How would you ask for the user to input files as arguments to be used (as many as they would like)? Also How would you print to a file?
scanf("%s", user_filename);
FILE *fp;
fp = fopen (user_filename, "r");
I have tried doing various things to it but I can only get it to take one file.
The easiest way to pass some file names to your C program is to pass them as arguments to your C program.
Arguments are passed to a C program using the parameters to main
:
int main( int argc, char *argv[] )
{
...
}
The value argc
indicates how many parameters there are, and argv[]

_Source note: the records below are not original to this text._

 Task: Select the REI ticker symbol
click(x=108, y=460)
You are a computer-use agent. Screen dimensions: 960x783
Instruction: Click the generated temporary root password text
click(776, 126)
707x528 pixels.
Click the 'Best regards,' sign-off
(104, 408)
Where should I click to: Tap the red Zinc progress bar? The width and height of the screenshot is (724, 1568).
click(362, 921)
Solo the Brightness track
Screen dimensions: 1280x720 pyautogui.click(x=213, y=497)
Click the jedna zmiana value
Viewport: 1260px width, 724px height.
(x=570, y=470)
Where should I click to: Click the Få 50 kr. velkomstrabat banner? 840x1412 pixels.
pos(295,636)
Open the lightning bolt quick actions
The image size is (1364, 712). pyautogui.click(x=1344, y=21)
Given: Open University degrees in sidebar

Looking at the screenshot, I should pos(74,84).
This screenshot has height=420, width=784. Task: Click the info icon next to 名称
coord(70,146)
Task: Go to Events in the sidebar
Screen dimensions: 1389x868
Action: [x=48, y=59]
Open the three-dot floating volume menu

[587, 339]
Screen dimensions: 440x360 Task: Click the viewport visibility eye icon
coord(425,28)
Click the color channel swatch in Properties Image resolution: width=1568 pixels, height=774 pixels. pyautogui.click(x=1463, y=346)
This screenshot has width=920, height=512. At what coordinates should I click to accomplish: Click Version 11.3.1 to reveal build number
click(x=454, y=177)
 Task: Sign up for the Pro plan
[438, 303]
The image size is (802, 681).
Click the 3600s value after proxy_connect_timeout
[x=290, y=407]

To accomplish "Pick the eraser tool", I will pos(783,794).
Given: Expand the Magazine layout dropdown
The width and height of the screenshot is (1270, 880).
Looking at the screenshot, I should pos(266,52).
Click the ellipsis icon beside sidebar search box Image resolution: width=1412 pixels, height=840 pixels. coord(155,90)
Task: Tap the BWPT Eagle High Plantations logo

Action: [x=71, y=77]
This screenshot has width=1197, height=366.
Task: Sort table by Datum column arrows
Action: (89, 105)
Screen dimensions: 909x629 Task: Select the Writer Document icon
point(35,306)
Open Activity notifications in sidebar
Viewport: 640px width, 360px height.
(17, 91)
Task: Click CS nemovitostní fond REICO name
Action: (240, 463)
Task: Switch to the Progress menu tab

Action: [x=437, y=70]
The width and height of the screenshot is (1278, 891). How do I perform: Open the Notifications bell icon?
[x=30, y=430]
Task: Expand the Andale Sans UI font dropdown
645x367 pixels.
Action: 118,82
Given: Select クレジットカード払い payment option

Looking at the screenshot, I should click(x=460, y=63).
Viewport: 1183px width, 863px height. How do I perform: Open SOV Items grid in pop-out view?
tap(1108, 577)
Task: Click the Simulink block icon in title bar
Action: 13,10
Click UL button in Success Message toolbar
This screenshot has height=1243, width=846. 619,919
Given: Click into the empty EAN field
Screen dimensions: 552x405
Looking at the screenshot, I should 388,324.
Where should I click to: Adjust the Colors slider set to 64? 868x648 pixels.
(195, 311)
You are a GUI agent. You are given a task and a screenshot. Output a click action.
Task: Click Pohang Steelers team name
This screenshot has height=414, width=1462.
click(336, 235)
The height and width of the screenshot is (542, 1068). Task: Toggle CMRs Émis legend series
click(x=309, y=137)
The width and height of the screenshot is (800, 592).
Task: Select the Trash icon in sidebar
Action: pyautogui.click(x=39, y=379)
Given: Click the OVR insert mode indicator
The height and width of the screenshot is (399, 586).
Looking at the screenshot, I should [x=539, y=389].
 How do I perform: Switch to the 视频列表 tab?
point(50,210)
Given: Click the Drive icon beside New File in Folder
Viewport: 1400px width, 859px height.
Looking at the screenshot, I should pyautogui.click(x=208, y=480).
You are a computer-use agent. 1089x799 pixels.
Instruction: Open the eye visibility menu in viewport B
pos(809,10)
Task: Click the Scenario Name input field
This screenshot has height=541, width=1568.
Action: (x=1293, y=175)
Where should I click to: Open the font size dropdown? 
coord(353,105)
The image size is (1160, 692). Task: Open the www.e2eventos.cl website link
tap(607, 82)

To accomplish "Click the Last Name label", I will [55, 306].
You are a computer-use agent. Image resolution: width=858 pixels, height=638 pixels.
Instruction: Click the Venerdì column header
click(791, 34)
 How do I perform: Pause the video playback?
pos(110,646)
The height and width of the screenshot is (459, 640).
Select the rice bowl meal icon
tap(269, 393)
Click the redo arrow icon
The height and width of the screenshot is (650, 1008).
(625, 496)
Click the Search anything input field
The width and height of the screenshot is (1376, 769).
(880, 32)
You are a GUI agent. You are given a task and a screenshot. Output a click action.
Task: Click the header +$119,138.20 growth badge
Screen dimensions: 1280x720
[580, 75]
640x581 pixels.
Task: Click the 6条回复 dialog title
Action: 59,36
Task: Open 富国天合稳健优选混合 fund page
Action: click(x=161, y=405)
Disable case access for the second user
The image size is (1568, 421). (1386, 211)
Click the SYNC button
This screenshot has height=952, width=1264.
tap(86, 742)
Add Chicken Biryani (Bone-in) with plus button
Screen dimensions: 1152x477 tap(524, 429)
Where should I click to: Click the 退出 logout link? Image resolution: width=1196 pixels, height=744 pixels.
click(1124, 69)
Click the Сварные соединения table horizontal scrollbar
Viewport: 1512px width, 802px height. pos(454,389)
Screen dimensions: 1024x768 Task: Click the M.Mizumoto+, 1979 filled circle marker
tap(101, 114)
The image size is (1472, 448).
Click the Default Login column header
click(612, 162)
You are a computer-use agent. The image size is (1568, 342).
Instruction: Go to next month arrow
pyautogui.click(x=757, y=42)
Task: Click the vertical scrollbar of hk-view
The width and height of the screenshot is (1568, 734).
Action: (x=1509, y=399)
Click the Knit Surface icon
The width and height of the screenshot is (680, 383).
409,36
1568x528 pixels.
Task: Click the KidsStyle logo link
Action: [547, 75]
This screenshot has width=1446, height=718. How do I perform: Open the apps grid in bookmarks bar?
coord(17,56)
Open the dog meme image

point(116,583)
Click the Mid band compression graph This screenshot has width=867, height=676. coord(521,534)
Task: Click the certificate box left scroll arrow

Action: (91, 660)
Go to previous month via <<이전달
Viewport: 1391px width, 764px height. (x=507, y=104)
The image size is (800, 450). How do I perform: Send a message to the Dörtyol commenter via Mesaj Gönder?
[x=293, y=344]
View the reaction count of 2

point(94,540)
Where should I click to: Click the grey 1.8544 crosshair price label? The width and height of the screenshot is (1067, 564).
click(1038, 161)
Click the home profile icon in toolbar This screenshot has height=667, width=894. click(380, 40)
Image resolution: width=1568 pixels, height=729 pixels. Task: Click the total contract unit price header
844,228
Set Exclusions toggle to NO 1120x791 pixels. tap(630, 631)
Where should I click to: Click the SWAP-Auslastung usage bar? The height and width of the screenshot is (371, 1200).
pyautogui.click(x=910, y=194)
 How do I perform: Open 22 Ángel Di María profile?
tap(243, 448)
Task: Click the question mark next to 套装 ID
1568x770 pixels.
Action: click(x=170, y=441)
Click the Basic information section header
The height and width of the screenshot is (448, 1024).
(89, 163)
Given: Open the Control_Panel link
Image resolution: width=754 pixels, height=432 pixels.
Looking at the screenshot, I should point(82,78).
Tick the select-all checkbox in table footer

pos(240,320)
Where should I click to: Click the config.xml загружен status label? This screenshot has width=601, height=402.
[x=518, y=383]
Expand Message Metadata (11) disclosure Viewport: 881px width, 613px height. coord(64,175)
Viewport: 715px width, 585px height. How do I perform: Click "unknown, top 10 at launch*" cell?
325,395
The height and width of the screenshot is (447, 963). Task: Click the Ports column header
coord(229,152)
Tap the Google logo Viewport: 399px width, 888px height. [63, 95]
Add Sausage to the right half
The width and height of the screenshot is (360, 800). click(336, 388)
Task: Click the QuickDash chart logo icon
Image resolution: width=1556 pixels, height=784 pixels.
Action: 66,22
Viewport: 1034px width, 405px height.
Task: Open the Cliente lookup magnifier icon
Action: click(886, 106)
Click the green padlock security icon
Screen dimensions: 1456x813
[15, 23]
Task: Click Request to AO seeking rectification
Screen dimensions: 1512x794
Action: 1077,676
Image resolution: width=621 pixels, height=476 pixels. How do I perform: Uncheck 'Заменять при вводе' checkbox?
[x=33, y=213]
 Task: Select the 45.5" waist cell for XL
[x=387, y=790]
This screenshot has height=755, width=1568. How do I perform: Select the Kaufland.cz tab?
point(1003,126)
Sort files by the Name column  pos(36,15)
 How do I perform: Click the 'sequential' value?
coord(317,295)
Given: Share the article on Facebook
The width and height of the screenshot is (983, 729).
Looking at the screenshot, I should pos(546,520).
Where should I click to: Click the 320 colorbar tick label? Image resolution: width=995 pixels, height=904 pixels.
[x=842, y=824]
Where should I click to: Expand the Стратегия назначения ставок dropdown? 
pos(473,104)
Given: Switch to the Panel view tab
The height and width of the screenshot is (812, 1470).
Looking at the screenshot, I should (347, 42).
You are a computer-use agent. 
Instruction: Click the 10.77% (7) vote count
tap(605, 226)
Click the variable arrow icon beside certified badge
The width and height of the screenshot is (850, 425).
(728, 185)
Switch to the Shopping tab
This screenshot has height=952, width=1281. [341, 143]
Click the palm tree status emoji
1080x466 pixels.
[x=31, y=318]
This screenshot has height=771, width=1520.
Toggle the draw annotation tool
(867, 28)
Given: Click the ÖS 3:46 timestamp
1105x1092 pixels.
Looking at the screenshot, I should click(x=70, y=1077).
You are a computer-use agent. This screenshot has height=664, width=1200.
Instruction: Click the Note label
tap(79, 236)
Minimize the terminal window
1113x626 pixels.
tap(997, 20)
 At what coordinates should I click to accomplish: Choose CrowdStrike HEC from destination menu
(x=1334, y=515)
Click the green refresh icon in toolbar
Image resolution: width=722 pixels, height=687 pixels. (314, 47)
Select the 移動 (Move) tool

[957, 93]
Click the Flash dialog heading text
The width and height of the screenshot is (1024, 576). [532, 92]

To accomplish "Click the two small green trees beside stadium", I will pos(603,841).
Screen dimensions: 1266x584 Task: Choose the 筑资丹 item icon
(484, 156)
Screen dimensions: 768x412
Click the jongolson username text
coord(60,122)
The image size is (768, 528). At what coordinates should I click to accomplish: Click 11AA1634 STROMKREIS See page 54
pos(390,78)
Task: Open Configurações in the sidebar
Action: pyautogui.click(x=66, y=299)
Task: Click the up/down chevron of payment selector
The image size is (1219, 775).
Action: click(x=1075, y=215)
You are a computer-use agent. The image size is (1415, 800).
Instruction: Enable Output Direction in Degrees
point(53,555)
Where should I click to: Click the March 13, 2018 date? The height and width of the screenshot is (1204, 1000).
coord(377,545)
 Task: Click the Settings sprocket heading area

is an array of string pointers containing the arguments. Note that the first argument at index 0
(the string pointed to by argv[0]
) is the command name itself. The rest of the arguments passed to the command are in argv[1]
, argv[2]
, and so on.
If you compile your program and call it like this:
my_prog foo.txt bar.txt bah.txt
Then the value of argc
will be 4
(remember it includes the command) and the argv
values will be:
argv[0] points to "my_prog"
argv[1] points to "foo.txt"
argv[2] points to "bar.txt"
argv[3] points to "bah.txt"
In your program then, you only need to check argc
for how many parameters there are. If argv > 1
, then you have at least one parameter starting at argv[1]
:
int main( int argc, char *argv[] )
{
int i;
FILE *fp;
// If there are no command line parameters, complain and exit
//
if ( argc < 2 )
{
fprintf( stderr, "Usage: %s some_file_names\n", argv[0] );
return 1; // This exits the program, but you might choose to continue processing
// the other files.
}
for ( i = 1; i < argc; i++ )
{
if ( (fp = fopen(argv[i], "r")) == NULL )
{
fprintf( stderr, "%s: Gah! I could not open file named %s!\n", argv[0], argv[i] );
return 2;
}
// Do some stuff with file named argv[i], file pointer fp
...
fclose( fp );
}
return 0;
}
This is just one of several different ways to do it (functionally and stylistically), depending upon how you need to process the files.